Aims/hypothesis: Suboptimal sleep health is linked to higher risks for incident type 2 diabetes. We aimed to assess the clinical utility of adding self-reported sleep traits to a type 2 diabetes prediction model.

Methods: In this cohort study, we used UK Biobank data and Cox proportional hazards models to examine how self-reported sleep duration and insomnia symptoms were associated with incident type 2 diabetes risk. Harrell's C statistic and net reclassification improvement (NRI) were used to assess whether sleep traits improved the incident type 2 diabetes discrimination and predictive utility achieved using QDiabetes variables, with and without including a type 2 diabetes polygenic risk score (PGS). Independent replication was explored in the Nurses' Health Study, the Nurses' Health Study II and the Health Professionals Follow-up Study.
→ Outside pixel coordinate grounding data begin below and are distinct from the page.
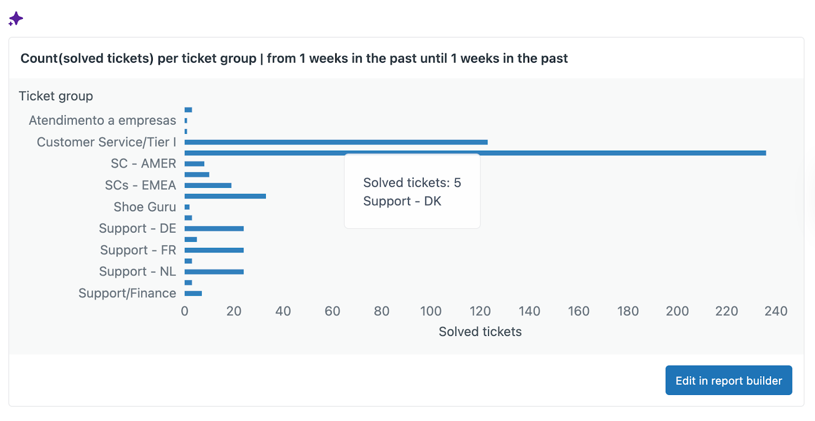
Task: Click the purple sparkle AI icon
Action: point(16,19)
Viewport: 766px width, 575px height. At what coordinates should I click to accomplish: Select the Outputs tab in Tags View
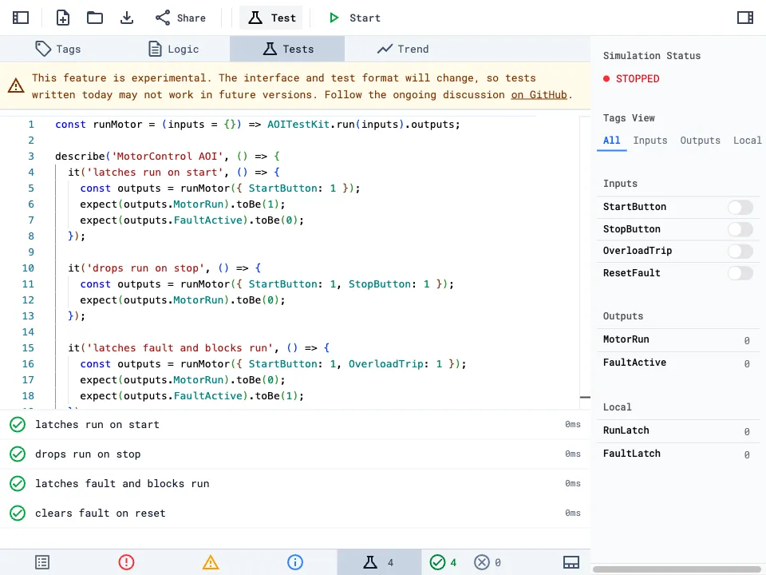point(700,141)
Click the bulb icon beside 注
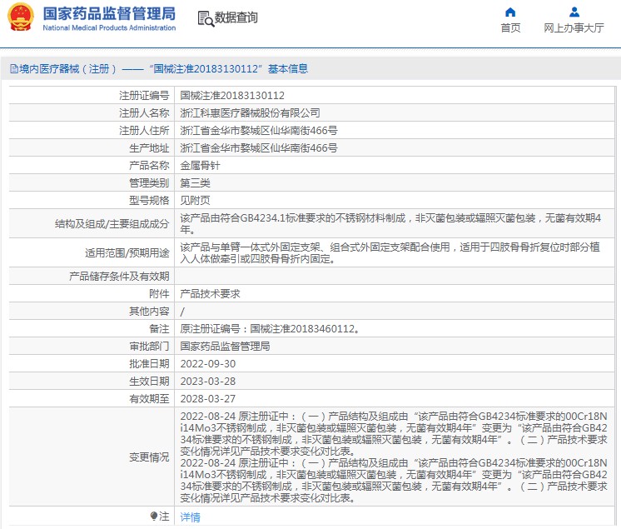The width and height of the screenshot is (621, 529). 153,517
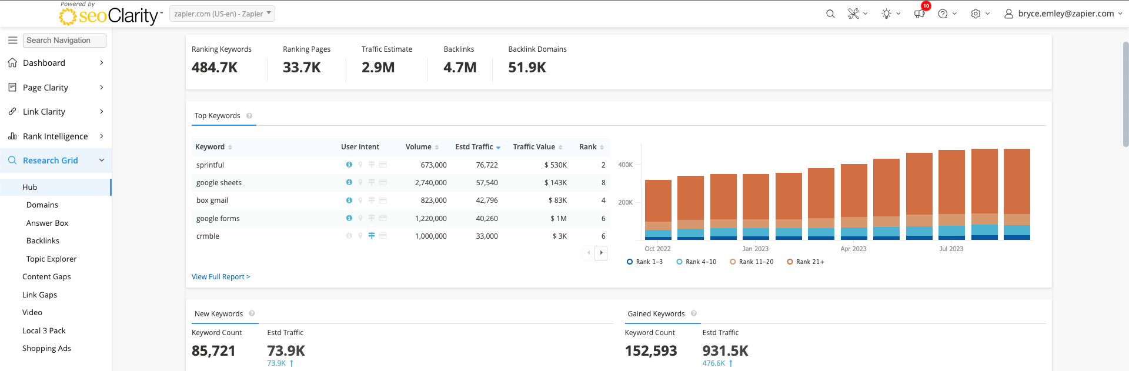Viewport: 1129px width, 371px height.
Task: Open the settings gear icon
Action: (976, 14)
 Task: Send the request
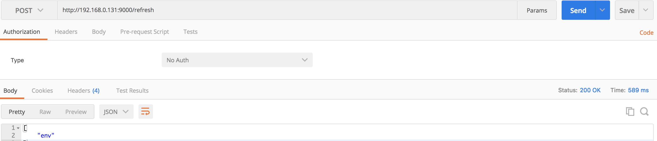(578, 10)
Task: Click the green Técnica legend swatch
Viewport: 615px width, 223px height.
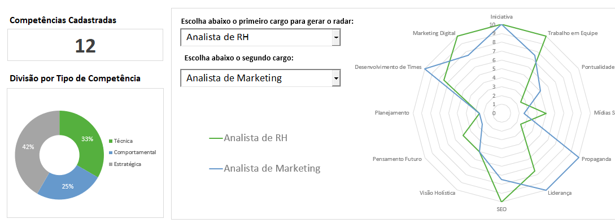Action: click(x=111, y=141)
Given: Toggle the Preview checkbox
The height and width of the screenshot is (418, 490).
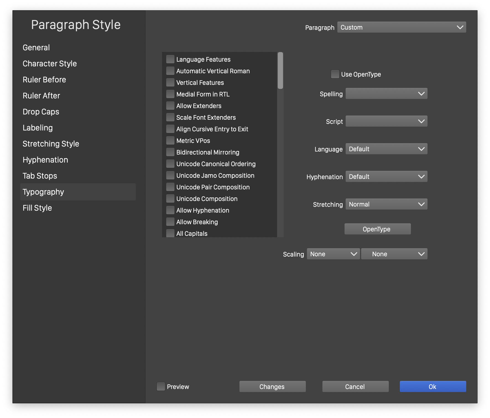Looking at the screenshot, I should [161, 386].
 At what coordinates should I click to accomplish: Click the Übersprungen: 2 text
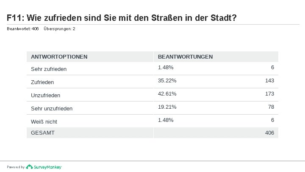pyautogui.click(x=59, y=29)
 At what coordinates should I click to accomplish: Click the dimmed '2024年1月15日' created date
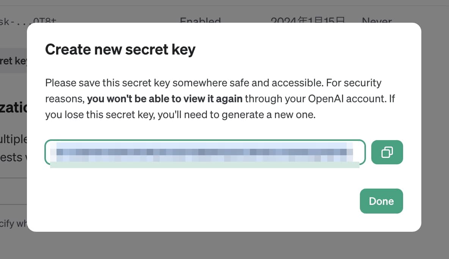[308, 20]
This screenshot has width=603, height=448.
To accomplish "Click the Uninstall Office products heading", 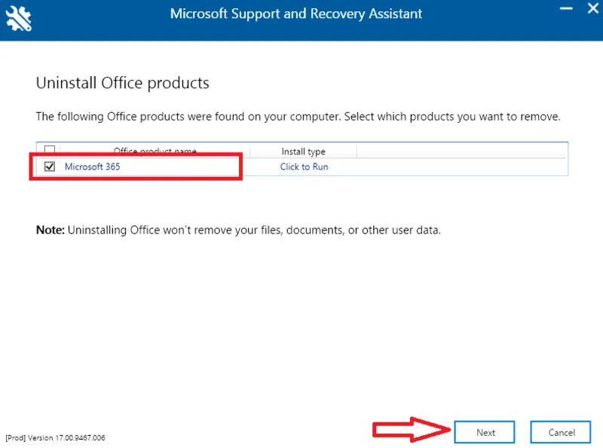I will coord(122,83).
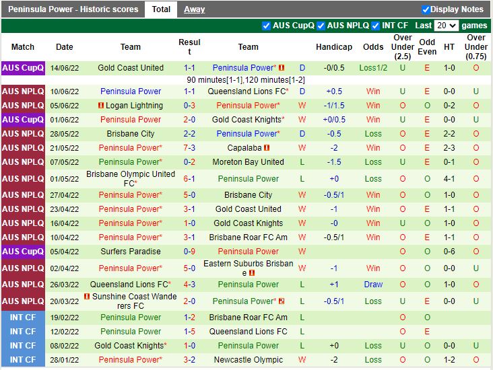
Task: Click Gold Coast United in the first row
Action: pyautogui.click(x=131, y=68)
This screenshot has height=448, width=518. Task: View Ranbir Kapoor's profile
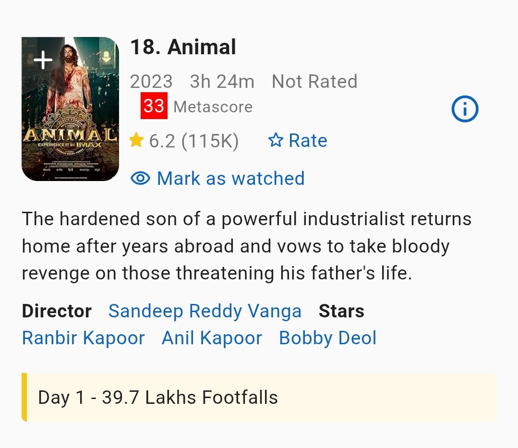pyautogui.click(x=83, y=338)
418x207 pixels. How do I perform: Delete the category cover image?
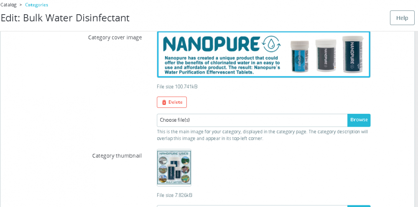(172, 102)
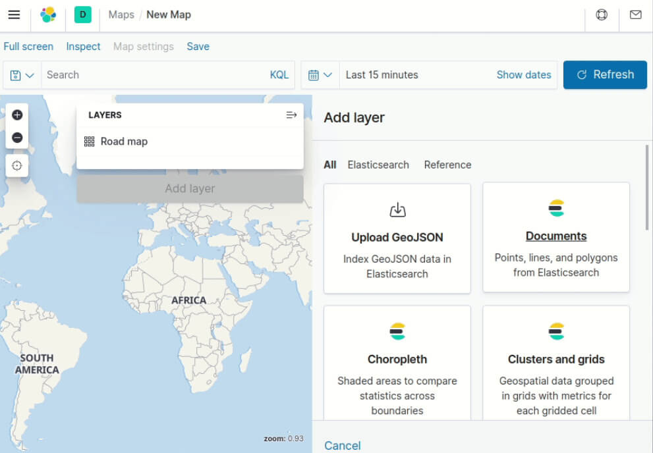Screen dimensions: 653x453
Task: Click the Add layer panel scrollbar
Action: [647, 188]
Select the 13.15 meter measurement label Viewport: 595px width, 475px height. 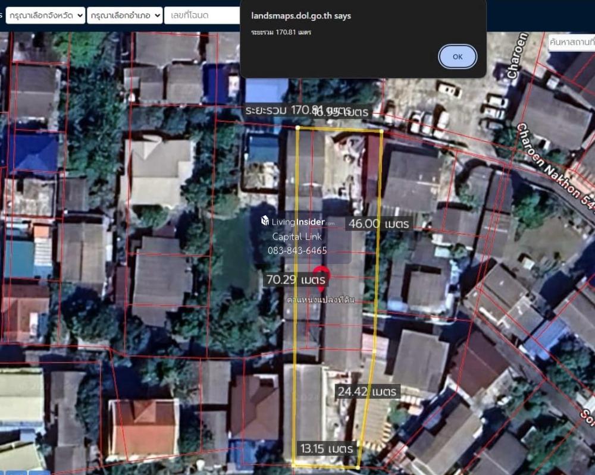pos(327,448)
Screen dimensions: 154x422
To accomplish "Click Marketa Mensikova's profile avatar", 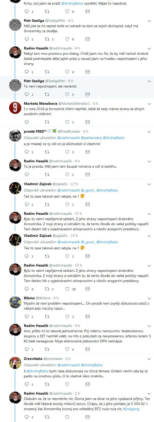I will 15,108.
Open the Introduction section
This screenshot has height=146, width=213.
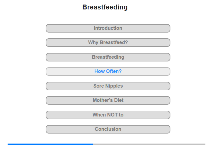(x=108, y=28)
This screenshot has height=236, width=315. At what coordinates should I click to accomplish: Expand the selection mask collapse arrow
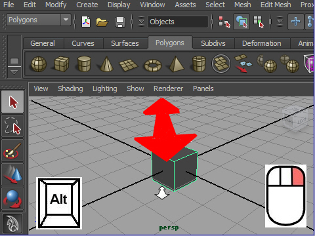(x=141, y=22)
Results: Extremes of sleep duration and occasional or frequent insomnia symptoms were associated with higher risks for incident type 2 diabetes. In the UK Biobank and replication cohorts, adding sleep traits to the QDiabetes risk score did not improve type 2 diabetes prediction (C statistic: QDiabetes alone 0.8933; QDiabetes + sleep duration 0.8939; QDiabetes + insomnia 0.8931; QDiabetes + sleep traits 0.8935). The corresponding total NRI values were: 0.08 (95% CI -0.18, 0.33), 0.04 (95% CI -0.08, 0.16) and 0.04 (95% CI -0.10, 0.18). Inclusion of PGS data marginally improved the type 2 diabetes risk prediction achieved using The QDiabetes calculator, with or without the inclusion of sleep traits in the model (QDiabetes + PGS: C statistic 0.8945; total NRI 0.20 [95% CI 0.12, 0.28]; QDiabetes + PGS + sleep traits: C statistic 0.8946; total NRI 0.18 [95% CI 0.09, 0.27]).

Conclusions/interpretation: While sleep duration and insomnia symptoms were associated with type 2 diabetes risk, they are not useful for improving type 2 diabetes prediction beyond QDiabetes model performance. Inclusion of a type 2 diabetes PGS marginally improved prediction but lacked clear clinical utility.